Spanier drängen auf den Markt

Der österreichische Festnetz- und Internetbetreiber European Telecom International AG will 2003 ein positives Betriebsergebnis vor Abschreibungen (EBITDA) erzielen. Er hat im ersten Halbjahr 2001 den Umsatz um 43 Prozent auf 182 Millionen S gesteigert. Die "letzte Meile" der Telekom Austria umgeht die 100%-Tochter der spanischen Telefonica durch ein eigenes Netz.

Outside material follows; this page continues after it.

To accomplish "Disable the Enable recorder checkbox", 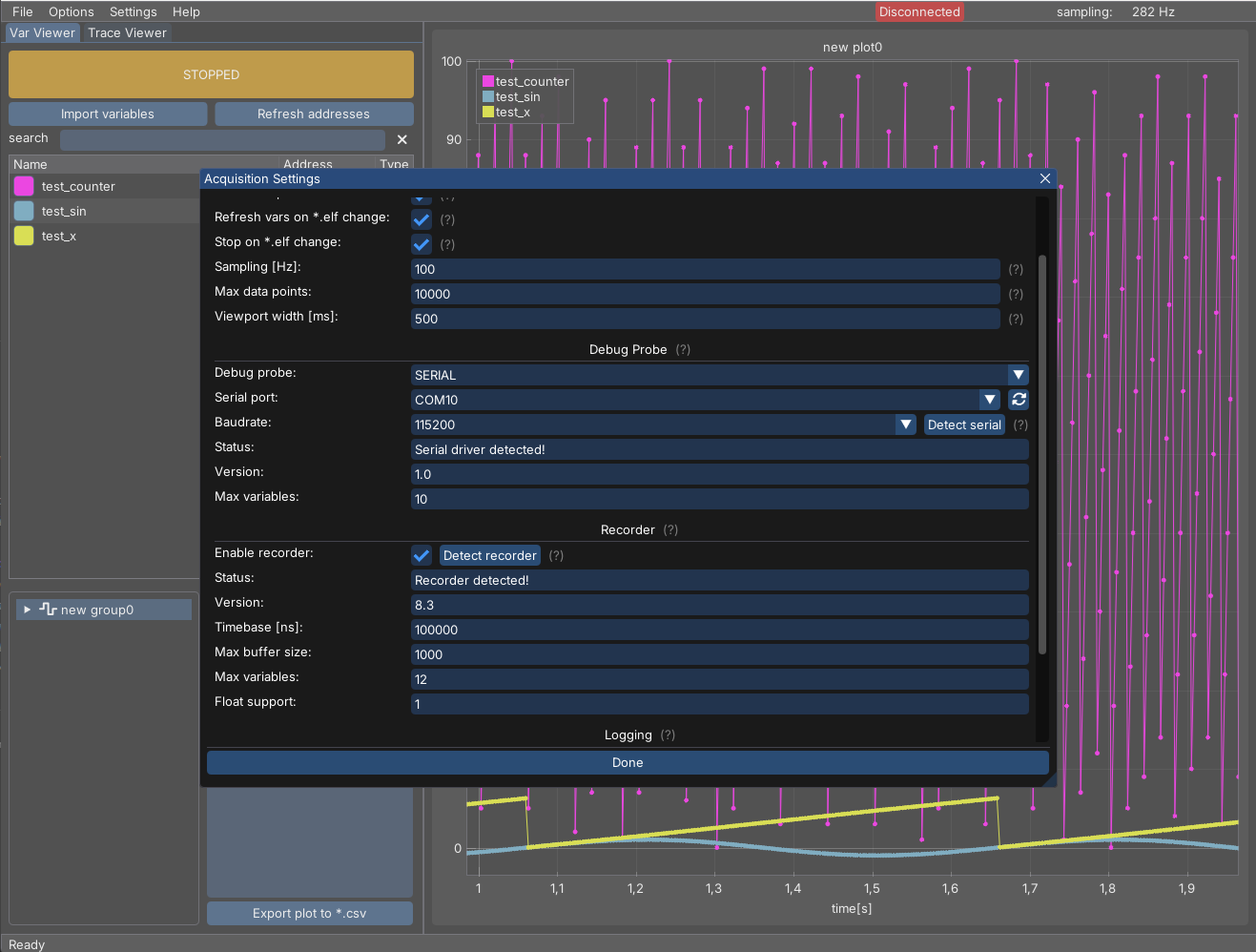I will pos(422,555).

Die Anzahl der Kunden stieg von Jänner bis Juni um 39 Prozent. Die European Telecom hat derzeit rund 25.000 Kunden, 80 Prozent davon sind Geschäftskunden. Bis Jahresende soll die Kundenzahl auf 35.000 steigen. Das Ergebnis nach Steuern (net profit) soll heuer von minus 311 Mill. S auf minus 210 Mill. S steigen, das EBIT soll sich auf minus 200 Mill. S verbessern.
Glasfaser-Technologie
Vom geplanten österreichweiten Glasfaserring besteht bereits eine 500 km lange Strecke von Wien über Linz nach Salzburg, der Wiener Glasfaserring umfasst derzeit 65 km. Neun Wählämter in Wien sind schon entbündelt, um die Kunden direkt an das eigene Netz anzuschließen. Heuer will die European Telecom insgesamt 260 Mill. S in den Infrastrukturaufbau stecken. Seit 1999 hat das Unternehmen rund 1,1 Mrd. S in Österreich investiert.
Auch mit UMTS-Lizenz
Die spanische Telefonica ist in Österreich auch mit der 3G Mobile Telecom GmbH vertreten, die im November 2000 eine der sechs österreichischen Lizenzen für die dritte Mobilfunkgeneration UMTS (Universal Mobile Telecommunications System) ersteigert hat. Die 3G Mobile verhandelt mit "allen österreichischen Festnetz- und Mobilfunkanbietern" über Kooperationen, unter anderem mit tele.ring.